**EXERCISE REQUIREMENTS**:
Please output, without any change, the lines of the material below from the very first through the one with "is (845, 982).".

**DATA SUPPLIED**:
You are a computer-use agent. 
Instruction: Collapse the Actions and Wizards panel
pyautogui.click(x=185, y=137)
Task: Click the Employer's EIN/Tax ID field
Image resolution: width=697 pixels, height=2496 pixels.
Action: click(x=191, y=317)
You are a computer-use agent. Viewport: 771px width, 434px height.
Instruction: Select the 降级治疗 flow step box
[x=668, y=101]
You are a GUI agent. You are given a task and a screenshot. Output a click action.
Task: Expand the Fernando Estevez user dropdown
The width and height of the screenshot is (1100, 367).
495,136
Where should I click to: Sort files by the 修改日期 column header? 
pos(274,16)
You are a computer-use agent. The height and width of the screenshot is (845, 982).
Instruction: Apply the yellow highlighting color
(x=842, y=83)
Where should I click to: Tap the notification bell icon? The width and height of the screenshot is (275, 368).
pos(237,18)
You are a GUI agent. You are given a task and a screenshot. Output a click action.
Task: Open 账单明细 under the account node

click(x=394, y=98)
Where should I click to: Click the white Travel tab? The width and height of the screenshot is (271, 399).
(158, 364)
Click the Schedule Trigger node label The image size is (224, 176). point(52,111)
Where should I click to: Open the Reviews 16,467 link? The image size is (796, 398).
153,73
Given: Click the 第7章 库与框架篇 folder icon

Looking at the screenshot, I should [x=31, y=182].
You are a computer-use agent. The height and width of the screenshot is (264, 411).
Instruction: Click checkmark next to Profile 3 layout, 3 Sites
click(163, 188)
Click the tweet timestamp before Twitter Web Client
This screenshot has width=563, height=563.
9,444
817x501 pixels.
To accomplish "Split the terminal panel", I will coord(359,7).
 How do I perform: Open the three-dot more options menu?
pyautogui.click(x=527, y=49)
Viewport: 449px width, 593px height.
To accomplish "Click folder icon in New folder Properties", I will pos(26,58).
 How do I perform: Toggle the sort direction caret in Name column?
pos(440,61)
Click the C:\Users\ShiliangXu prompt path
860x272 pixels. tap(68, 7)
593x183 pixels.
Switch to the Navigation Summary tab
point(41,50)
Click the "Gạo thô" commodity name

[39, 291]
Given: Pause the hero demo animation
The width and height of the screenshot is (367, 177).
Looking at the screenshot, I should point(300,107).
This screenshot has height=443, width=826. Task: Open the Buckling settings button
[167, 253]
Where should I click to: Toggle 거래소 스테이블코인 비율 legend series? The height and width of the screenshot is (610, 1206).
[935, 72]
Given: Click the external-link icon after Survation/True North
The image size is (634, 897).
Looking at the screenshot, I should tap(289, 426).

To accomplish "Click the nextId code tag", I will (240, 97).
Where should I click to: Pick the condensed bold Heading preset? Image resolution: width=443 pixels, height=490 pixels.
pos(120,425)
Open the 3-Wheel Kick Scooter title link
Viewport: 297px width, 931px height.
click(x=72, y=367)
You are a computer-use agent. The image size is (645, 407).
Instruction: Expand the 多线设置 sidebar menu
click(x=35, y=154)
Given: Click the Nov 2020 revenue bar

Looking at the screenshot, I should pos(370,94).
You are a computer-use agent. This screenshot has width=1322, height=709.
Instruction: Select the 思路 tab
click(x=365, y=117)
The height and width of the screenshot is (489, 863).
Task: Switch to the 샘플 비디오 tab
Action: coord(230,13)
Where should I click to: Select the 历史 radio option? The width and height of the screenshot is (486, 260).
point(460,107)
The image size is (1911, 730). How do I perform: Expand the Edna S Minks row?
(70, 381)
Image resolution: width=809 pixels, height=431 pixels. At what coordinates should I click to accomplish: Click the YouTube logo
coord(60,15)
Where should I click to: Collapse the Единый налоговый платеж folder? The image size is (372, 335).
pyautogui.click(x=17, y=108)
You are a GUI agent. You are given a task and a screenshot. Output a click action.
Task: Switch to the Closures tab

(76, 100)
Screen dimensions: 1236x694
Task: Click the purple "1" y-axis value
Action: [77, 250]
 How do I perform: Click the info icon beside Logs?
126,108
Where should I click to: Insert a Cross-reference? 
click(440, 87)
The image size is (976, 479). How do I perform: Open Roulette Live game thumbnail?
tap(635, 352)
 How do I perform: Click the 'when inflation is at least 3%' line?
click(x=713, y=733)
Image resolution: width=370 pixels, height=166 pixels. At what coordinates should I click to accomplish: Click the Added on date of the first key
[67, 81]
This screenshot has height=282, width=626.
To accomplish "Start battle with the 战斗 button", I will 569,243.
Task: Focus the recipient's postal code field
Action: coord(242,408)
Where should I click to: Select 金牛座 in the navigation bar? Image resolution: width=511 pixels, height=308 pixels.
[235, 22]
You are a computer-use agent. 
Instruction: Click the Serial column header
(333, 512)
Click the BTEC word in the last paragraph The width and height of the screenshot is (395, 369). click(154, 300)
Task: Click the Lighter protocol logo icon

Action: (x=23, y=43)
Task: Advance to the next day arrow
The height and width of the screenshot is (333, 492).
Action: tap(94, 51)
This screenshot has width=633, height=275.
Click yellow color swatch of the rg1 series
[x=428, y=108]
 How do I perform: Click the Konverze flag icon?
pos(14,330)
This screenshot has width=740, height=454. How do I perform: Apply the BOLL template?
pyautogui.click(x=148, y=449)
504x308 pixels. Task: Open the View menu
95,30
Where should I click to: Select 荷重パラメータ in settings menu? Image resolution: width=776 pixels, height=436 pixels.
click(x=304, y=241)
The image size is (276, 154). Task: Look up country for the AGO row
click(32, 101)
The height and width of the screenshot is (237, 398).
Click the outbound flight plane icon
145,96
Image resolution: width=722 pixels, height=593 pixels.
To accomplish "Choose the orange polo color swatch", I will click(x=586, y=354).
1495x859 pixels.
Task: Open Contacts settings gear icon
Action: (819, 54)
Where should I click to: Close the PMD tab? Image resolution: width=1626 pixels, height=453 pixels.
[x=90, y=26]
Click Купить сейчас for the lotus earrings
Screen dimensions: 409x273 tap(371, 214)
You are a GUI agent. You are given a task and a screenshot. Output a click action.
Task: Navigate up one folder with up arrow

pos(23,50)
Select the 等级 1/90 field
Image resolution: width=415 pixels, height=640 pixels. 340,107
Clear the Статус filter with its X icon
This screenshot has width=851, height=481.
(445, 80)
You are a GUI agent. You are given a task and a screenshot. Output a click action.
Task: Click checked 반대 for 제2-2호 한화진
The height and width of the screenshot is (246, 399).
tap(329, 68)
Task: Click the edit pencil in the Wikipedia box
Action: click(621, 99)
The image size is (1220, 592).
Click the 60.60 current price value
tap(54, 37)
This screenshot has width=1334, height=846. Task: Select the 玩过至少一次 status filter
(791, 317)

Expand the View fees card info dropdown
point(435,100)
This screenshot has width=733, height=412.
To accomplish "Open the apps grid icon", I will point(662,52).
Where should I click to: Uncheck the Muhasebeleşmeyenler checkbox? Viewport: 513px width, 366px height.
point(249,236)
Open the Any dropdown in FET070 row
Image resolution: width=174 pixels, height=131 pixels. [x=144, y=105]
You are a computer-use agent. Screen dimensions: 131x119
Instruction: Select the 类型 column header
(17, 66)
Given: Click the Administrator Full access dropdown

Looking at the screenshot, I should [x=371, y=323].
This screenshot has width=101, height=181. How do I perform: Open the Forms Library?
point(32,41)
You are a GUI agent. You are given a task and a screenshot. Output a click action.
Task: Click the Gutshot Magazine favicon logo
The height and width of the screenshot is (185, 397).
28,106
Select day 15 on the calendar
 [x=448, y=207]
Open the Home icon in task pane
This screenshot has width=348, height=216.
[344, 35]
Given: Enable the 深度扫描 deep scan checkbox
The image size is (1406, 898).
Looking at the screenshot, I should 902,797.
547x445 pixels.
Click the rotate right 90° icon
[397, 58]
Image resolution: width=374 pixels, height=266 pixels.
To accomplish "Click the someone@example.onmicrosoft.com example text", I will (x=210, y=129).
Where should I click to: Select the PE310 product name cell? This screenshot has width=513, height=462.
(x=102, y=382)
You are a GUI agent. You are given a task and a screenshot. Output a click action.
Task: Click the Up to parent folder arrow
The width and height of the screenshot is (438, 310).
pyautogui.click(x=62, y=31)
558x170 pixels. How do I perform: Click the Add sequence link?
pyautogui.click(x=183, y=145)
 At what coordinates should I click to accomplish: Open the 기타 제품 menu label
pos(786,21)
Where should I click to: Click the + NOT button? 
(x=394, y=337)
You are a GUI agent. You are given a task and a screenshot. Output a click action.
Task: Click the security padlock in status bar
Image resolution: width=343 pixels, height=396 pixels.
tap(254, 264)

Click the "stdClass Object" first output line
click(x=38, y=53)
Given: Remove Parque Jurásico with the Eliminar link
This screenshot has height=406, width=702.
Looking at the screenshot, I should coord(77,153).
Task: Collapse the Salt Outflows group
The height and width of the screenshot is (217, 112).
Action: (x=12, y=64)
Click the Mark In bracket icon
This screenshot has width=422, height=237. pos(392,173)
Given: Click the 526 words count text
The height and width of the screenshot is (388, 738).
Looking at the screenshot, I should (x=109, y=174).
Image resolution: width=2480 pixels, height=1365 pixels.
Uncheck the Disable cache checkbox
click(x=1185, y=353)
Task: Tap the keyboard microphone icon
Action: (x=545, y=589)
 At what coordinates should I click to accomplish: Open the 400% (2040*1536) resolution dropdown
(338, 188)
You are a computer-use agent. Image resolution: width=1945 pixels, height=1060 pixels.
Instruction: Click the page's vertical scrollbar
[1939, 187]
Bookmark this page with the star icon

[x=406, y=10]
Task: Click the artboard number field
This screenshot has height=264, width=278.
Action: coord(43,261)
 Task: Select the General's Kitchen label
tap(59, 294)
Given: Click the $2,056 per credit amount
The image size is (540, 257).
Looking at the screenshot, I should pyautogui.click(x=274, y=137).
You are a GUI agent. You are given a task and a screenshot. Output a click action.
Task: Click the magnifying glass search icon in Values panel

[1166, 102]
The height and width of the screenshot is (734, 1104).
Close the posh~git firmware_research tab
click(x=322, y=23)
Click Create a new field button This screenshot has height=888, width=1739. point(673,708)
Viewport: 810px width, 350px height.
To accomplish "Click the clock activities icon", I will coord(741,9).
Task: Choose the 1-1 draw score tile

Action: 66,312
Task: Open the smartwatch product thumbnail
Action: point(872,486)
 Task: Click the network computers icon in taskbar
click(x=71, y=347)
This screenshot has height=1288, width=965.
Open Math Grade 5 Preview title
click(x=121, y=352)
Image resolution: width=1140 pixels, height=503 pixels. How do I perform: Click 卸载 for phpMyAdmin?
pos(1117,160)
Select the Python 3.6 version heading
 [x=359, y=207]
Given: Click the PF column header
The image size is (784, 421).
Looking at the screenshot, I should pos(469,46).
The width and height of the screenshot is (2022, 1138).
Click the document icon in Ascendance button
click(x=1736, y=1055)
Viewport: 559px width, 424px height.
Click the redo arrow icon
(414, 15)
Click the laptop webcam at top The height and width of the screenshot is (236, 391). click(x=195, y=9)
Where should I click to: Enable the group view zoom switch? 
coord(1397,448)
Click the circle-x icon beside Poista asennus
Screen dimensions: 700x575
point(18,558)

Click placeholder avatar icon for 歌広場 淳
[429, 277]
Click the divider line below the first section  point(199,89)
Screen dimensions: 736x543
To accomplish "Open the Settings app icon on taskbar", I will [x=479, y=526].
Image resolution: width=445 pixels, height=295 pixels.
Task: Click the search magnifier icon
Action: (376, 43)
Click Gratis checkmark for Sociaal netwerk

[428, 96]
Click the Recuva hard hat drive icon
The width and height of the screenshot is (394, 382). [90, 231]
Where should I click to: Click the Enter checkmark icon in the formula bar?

**RESPONSE TO THIS TASK**:
You are a computer-use agent. 
Instruction: Collapse the Actions and Wizards panel
pyautogui.click(x=185, y=137)
Task: Click the Employer's EIN/Tax ID field
Image resolution: width=697 pixels, height=2496 pixels.
Action: click(x=191, y=317)
You are a computer-use agent. Viewport: 771px width, 434px height.
Instruction: Select the 降级治疗 flow step box
[x=668, y=101]
You are a GUI agent. You are given a task and a screenshot. Output a click action.
Task: Expand the Fernando Estevez user dropdown
The width and height of the screenshot is (1100, 367).
495,136
Where should I click to: Sort files by the 修改日期 column header? 
pos(274,16)
You are a computer-use agent. The height and width of the screenshot is (845, 982).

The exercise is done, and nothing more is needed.